As of June 2020, the country had 336 industrial zones covering a total area of about 97,800ha, of which 261 are operational, while 75 are in the process of site clearance and construction. The occupancy rate reached 76 percent at operating industrial zones.
In the second quarter of the year, Vietnam’s southern region registered total leasable land area of 25,045ha, according to a recently released report by the JLL Vietnam real estate developer. Land shortage has become more pronounced as existing industrial zones in the region are gradually being filled up and some of the remaining industrial real estate is not available for leasing due to incomplete compensation payments related to site clearance.
Demand continuing to outpace supply underlines the need for further development in key industrial provinces. Occupancy rates have grown significantly since 2018 in key areas, such as Binh Duong, Dong Nai and Long An in the south, and Bac Ninh, Hung Yen and Hai Phong in the north.
Northern provinces such as Vinh Phuc, Hung Yen, Hai Phong and Hai Duong are expected to become the focus of investment, while southern provinces like Long An and Ba Ria-Vung Tau with convenient access to Hiep Phuoc and Cai Mep ports promise development potential.
Matthew Powell, director of Savills Hanoi, said Vietnam’s industrial real estate market is hampered by limited land supply, forcing developers to make greater efforts to meet market demand.
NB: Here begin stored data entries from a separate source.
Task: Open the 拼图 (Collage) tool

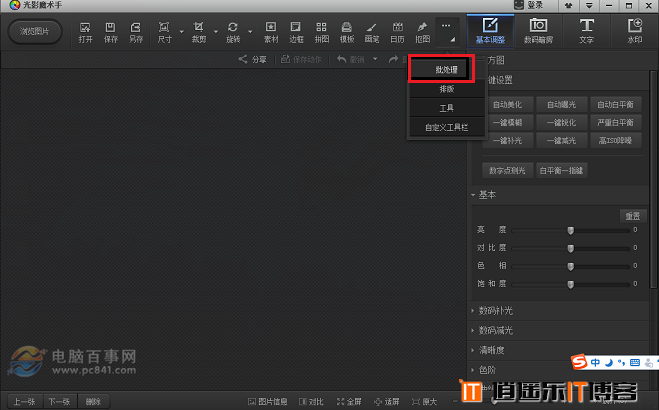Action: pyautogui.click(x=322, y=30)
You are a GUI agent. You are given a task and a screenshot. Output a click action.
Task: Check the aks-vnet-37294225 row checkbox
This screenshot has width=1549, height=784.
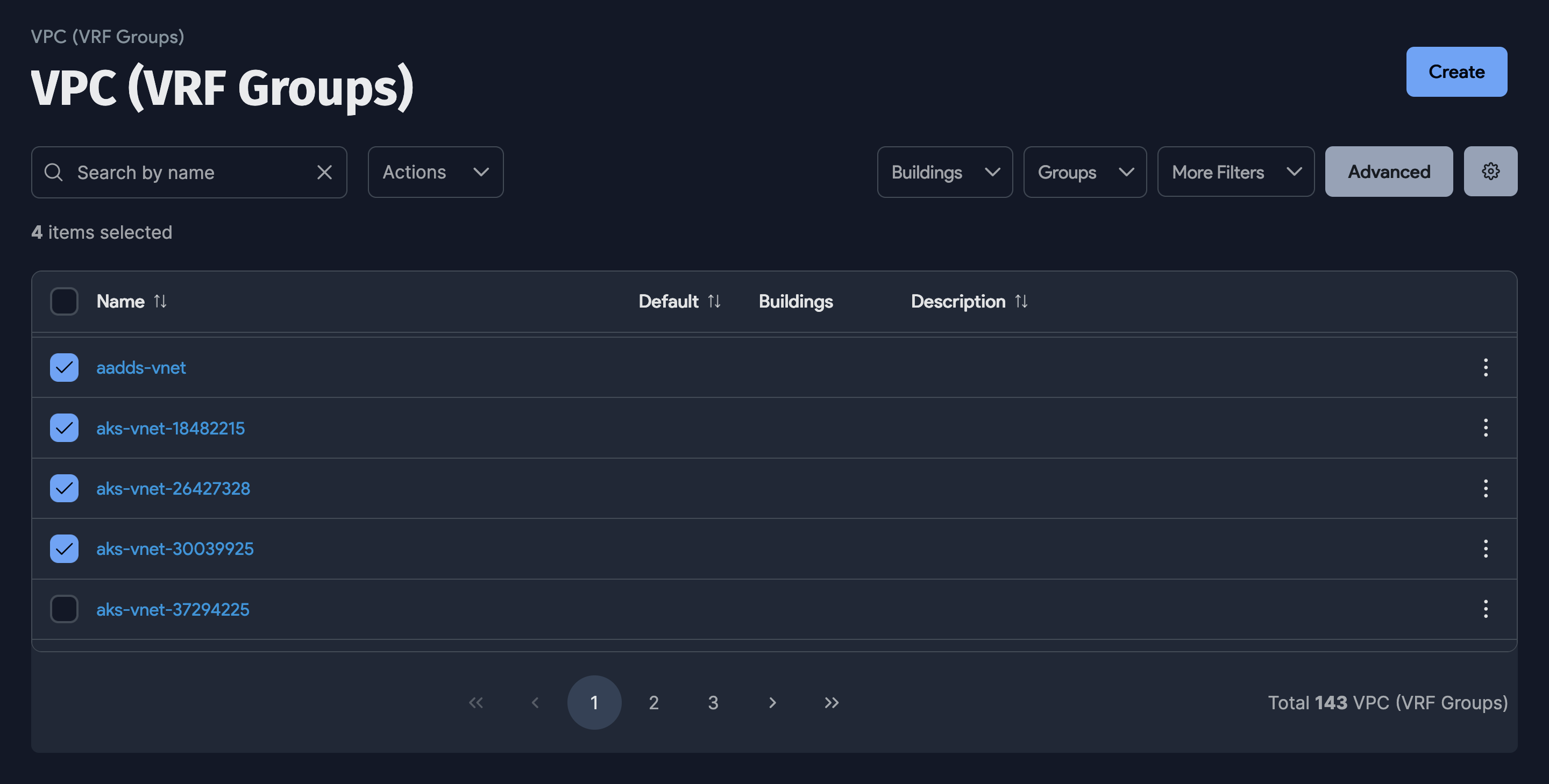pos(65,609)
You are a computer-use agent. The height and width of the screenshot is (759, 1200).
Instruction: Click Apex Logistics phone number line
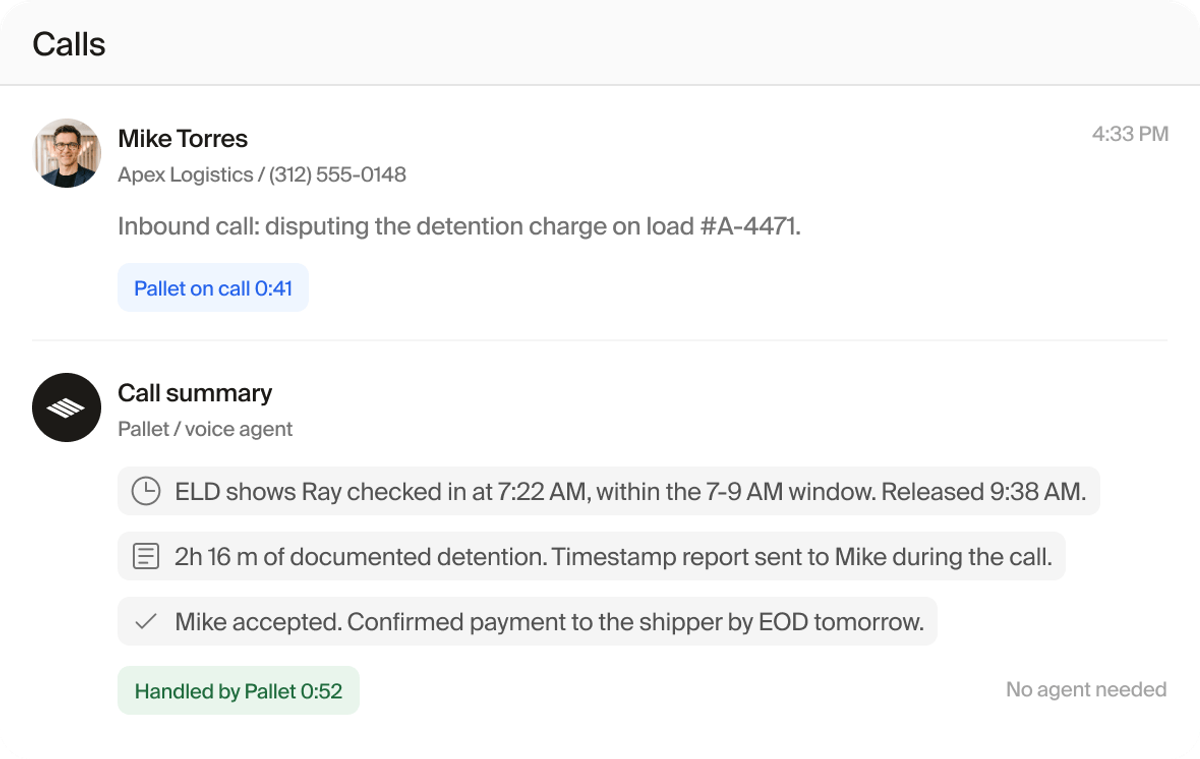(x=262, y=175)
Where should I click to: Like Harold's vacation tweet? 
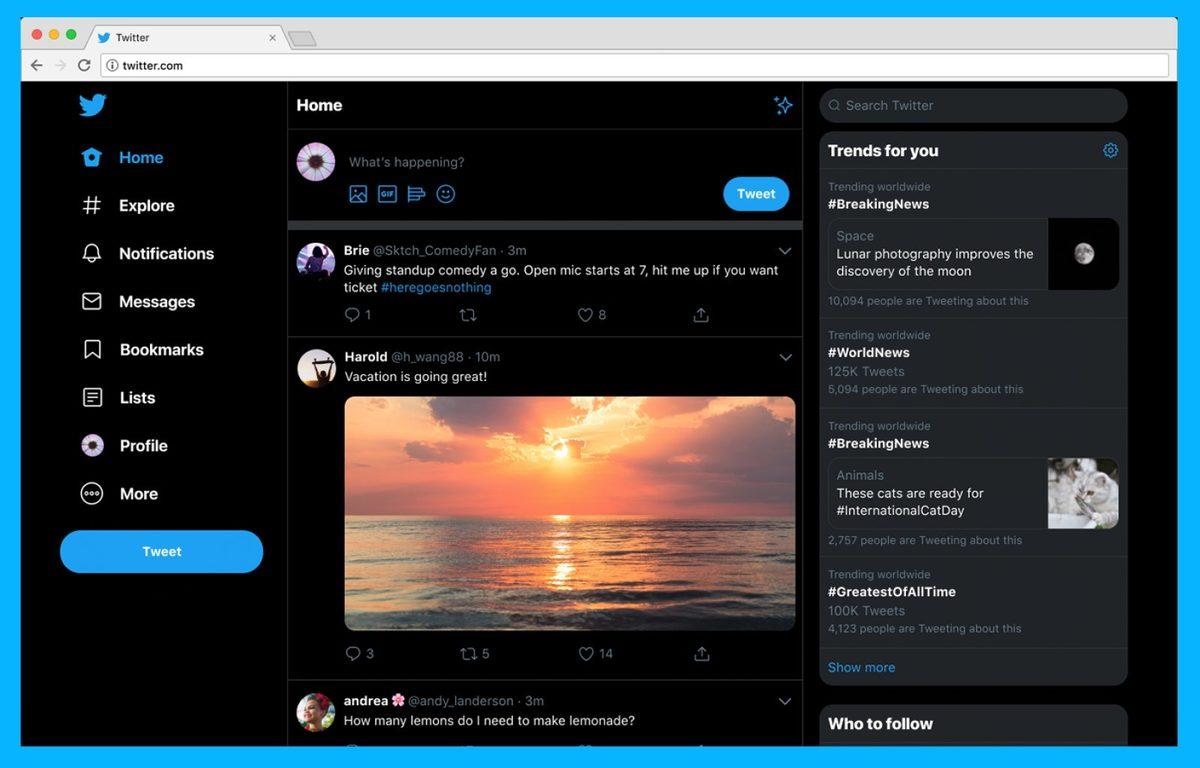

Special attention should be paid to the development of properties close to main routes, ports, and airports.
New projects are increasingly vital to accommodate high-value manufacturing investments. Dong Nai Province is planning to add eight new industrial zones. Accordingly, Long Thanh District will build four additional industrial zones. Phuoc Binh Commune will have two more industrial zones covering 900ha, with total leasable area of around 500ha, while Tan Hiep and Binh An will have one more zone in each commune.
Growing real estate demand
Troy Griffiths, deputy general director of Savills Vietnam, said the pursuit by many manufacturers of the China+1 strategy in order to minimize risks and diversify manufacturing locations would generate greater demand for industrial space in Vietnam.
Effective and rapid pandemic response, robust middle-class growth, an increasingly stable business environment, investment in infrastructure, corporate income tax incentives and free trade agreements are key factors contributing to post-pandemic opportunities. The current situation is expected to accelerate relocations of multinational manufacturers out of China. Recent announcements by major blue chips, such as Apple, Pegatron and Foxconn, indicate a higher proportion of production shifting to Vietnam.
The Japanese government recently issued a US$2.2 billion stimulus package, with the aim of underwriting Japanese manufacturing relocations out of China. So far, 15 Japanese companies, including Meiko Electronics, Nikkiso, Fujikin and Yamauchi have registered to move production to Vietnam. According to the Japan External Trade Organization (JETRO), six of them are large companies, while the remaining are small and medium-sized enterprises, mainly producing medical equipment, semiconductors, phone components and air conditioners.
Foreign investment capital has been increasing. However, the country must be increasingly project-selective to move successfully up the value chain, while improving competitiveness to ensure sustainable growth. This will require continued investment in infrastructure and intermodal transport links; higher education standards; a national skills development plan to increase skilled labor supply; and increased focus on attracting high-tech and smart manufacturing sectors.